En una isla perdida en el Caribe, donde las palmeras se inclinaban ante la furia de los huracanes y el mar rugía como un dios impaciente, vivía una joven llamada Esmeralda. Su belleza era un misterio en sí mismo: tenía la piel del color del bronce al sol, ojos verdes como el fondo del océano y un cabello negro que caía en ondas interminables sobre su espalda. Nadie sabía de dónde había venido. No tenía familia, ni historia conocida, solo su casa solitaria al borde del acantilado, donde el viento siempre soplaba con una fuerza inusual.

Los hombres de la isla la miraban con deseo y temor. Decían que su voz era como un canto de sirena, que con solo una sonrisa podía hacer que un hombre olvidara su esposa, su hogar y hasta su propia alma. Susurros corrían entre las mujeres:

—Hechiza a los hombres con su mirada.
—Mi esposo la vio una vez y desde entonces no duerme.
—Cuando canta al atardecer, el viento cambia y el mar se vuelve salvaje.

Las historias crecían como la espuma del mar. Un pescador aseguró que una noche, al verla bañándose en la orilla, sintió que su cuerpo no le pertenecía y caminó hacia ella sin poder evitarlo, como si algo lo arrastrara. Cuando al fin recuperó el sentido, estaba solo, con los pies enterrados en la arena y el corazón latiéndole como un tambor. Otro juraba que la vio hablando con una sombra al pie del acantilado, y que después de aquello, su barco nunca volvió a encontrar peces.

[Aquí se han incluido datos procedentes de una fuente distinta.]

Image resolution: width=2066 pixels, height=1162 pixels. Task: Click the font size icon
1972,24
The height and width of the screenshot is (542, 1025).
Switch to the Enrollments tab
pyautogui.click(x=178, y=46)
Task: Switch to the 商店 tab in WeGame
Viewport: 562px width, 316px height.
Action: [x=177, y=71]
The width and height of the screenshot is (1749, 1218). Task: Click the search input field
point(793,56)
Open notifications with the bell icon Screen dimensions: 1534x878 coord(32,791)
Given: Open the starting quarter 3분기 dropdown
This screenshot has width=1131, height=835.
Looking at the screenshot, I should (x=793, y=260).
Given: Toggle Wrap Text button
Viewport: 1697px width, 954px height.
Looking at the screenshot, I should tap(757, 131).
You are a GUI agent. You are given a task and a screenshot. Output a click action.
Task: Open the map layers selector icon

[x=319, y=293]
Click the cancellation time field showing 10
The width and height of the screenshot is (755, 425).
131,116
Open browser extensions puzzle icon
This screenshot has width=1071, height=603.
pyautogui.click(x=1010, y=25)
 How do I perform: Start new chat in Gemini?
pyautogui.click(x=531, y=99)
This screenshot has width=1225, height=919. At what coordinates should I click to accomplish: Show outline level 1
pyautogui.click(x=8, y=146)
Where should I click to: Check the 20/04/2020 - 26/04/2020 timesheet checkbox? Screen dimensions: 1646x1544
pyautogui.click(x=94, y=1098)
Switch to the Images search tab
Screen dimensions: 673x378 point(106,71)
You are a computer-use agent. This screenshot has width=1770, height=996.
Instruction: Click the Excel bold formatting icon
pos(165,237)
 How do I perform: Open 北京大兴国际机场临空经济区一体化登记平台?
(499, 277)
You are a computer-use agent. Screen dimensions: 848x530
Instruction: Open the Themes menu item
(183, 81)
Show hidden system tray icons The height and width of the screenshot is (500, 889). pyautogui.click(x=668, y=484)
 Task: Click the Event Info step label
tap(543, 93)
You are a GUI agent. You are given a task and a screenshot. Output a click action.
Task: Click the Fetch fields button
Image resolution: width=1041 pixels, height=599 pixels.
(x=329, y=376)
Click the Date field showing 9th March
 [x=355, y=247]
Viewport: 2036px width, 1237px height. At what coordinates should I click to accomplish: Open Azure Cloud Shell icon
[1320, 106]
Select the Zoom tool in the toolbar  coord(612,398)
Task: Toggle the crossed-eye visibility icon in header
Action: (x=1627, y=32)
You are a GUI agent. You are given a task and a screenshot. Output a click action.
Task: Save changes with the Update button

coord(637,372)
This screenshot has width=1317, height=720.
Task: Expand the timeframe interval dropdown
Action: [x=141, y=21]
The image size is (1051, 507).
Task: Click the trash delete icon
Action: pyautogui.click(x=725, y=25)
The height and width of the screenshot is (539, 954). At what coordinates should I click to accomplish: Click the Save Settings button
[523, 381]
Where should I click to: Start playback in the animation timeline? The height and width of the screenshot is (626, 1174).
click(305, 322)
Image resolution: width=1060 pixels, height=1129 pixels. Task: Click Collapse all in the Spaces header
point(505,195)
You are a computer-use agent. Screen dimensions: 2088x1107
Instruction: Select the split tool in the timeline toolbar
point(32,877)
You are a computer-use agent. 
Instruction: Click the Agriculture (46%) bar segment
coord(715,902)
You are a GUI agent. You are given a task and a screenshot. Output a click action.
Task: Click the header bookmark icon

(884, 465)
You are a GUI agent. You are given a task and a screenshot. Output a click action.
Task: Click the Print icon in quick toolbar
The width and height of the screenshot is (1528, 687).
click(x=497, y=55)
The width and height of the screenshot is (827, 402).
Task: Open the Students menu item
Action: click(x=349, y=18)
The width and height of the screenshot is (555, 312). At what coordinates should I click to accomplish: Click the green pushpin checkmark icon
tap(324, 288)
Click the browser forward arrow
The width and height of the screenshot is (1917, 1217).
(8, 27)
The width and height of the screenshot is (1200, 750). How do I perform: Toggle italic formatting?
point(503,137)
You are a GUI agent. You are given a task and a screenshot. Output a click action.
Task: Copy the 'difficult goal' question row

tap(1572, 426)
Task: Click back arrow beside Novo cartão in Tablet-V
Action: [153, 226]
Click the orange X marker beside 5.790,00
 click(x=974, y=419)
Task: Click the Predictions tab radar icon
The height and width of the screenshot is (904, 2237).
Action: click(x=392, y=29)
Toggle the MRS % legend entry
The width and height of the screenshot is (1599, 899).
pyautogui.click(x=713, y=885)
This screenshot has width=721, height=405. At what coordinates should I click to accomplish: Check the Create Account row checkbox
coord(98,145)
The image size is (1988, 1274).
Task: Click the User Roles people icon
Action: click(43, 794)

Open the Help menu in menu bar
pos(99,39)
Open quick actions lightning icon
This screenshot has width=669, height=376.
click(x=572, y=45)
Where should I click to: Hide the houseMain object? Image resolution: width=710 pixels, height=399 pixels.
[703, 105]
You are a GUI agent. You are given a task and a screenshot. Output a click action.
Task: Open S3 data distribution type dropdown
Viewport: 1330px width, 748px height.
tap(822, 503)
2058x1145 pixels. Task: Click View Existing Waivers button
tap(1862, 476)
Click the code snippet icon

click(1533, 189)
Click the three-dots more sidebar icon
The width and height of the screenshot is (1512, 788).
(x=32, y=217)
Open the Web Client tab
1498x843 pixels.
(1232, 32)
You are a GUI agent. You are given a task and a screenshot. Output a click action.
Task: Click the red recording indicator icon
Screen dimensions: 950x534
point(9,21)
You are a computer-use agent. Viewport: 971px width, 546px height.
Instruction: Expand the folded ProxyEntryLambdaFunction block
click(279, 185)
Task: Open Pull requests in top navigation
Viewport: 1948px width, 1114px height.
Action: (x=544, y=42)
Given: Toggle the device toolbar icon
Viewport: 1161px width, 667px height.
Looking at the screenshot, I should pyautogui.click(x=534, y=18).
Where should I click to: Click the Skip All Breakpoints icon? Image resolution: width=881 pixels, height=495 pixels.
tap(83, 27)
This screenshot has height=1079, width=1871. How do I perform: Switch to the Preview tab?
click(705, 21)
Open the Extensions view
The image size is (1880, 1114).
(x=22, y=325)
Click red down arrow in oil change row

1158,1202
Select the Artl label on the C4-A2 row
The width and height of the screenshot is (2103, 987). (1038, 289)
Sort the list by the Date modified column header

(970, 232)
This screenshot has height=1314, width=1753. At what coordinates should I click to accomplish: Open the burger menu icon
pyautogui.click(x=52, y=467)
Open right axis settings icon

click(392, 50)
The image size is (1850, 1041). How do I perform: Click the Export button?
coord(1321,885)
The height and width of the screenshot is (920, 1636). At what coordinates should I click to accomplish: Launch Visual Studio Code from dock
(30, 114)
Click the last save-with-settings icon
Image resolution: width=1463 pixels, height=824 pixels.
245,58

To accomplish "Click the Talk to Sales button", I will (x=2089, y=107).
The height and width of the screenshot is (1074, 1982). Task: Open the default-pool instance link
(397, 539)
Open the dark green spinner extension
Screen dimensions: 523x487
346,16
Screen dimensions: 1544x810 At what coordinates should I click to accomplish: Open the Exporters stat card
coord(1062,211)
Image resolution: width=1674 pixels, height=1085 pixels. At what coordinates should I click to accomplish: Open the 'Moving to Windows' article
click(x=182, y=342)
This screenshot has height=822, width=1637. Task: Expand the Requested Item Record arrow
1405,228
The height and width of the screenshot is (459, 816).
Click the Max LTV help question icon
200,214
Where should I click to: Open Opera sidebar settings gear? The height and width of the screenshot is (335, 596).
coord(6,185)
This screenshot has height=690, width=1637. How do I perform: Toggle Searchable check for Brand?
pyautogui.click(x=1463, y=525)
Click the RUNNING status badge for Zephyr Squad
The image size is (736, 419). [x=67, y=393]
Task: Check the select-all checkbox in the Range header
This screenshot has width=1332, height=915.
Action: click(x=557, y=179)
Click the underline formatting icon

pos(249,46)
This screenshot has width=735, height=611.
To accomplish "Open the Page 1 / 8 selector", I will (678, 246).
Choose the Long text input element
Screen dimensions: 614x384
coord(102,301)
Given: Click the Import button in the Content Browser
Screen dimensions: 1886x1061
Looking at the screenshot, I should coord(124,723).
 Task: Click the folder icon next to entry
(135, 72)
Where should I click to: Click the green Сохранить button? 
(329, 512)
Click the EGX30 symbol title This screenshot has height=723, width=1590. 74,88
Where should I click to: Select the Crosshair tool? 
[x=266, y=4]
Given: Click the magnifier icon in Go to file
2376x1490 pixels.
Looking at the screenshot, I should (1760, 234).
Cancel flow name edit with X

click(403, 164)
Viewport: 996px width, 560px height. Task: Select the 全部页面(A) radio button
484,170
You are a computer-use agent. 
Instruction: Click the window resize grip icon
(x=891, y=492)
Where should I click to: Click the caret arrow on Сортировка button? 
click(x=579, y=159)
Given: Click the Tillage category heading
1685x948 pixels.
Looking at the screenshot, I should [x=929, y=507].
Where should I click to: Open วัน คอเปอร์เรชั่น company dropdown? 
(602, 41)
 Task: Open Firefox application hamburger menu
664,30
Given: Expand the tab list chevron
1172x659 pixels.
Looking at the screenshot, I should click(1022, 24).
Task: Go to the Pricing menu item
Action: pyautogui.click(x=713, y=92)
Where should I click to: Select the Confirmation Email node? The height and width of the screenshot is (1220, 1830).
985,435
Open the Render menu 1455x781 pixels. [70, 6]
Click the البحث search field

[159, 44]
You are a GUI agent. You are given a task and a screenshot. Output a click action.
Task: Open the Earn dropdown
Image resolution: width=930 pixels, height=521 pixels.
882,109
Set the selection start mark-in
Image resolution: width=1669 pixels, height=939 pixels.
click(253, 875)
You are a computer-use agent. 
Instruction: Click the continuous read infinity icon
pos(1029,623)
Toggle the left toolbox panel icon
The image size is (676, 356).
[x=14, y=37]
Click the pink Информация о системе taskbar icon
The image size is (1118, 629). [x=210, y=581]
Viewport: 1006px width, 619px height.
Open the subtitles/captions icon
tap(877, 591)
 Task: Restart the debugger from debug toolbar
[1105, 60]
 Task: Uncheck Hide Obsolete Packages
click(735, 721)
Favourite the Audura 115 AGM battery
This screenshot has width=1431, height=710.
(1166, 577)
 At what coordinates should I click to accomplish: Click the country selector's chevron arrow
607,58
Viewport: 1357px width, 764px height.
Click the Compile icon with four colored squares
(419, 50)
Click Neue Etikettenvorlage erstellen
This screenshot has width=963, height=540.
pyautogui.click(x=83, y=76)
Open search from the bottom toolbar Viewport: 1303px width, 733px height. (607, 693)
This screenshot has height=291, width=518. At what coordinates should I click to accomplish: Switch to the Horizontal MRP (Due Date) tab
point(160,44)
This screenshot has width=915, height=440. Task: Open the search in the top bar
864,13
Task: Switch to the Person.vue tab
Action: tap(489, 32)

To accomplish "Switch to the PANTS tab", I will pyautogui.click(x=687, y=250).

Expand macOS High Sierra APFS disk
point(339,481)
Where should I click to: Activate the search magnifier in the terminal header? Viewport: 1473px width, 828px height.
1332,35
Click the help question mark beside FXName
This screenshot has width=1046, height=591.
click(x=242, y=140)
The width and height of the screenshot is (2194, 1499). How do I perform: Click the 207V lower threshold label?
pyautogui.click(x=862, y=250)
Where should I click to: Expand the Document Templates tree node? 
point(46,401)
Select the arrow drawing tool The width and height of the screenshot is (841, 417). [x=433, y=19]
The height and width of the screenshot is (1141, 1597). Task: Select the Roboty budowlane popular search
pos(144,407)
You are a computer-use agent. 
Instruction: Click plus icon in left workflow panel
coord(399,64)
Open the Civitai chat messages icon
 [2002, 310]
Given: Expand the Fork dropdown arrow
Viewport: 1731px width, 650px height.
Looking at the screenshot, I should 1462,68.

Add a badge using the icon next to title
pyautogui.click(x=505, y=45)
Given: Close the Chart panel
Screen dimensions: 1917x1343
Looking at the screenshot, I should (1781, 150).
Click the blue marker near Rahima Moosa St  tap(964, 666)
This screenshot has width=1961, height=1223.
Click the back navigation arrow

El miedo se mezcló con la envidia y el rencor. La isla era pequeña, y no había lugar para alguien como Esmeralda, alguien que no respondiera a las mismas normas ni temiera a los mismos dioses. Una noche, los hombres decidieron ponerle fin a su hechizo.

Con antorchas encendidas, subieron hasta su casa en el acantilado. Golpearon la puerta y cuando no obtuvieron respuesta, la derribaron. Adentro, no encontraron altares, ni pociones, ni calaveras. Solo un cuarto modesto, con libros viejos, frascos de hierbas y una hamaca que colgaba junto a una ventana abierta al mar.

—¡Es bruja!—gritó alguien, arrancando un libro de su mesa—. ¡Miren estos símbolos!

No eran símbolos de magia negra, sino anotaciones en un idioma extranjero, pero ya nadie escuchaba razones. Un hombre la tomó del brazo y la arrastraron fuera.

—¡Confiesa!—le exigieron.

Esmeralda no dijo nada. Sus ojos verdes brillaban a la luz del fuego, sin miedo, sin súplica.

—Si no eres bruja, el agua lo dirá—anunció el más viejo del grupo.

La llevaron hasta el borde del acantilado. Abajo, el mar se estrellaba con furia contra las rocas.

—Si flotas, es porque el diablo te sostiene—le dijeron—. Si te hundes... será la voluntad de Dios.

Esmeralda los miró uno por uno, con la brisa enredándose en su cabello. Luego, sin que nadie la empujara, dio un paso adelante y se lanzó al vacío.

Los hombres corrieron hasta el borde y miraron hacia abajo. El mar seguía rugiendo, pero de Esmeralda no había rastro. No flotaba. No se hundía. Había desaparecido.

Desde esa noche, el viento en la isla nunca volvió a ser el mismo. Era más fuerte, más errático, más inquieto. Cuando los hombres salían a pescar, sentían que algo los observaba desde las olas. Y al atardecer, cuando la brisa soplaba a través de los acantilados, una voz dulce se deslizaba en el aire, un canto lejano que traía consigo el eco de una risa.

Nadie volvió a pronunciar su nombre en voz alta, pero en los rincones oscuros de la isla, entre murmullos y supersticiones, la llamaban La Bruja del Viento.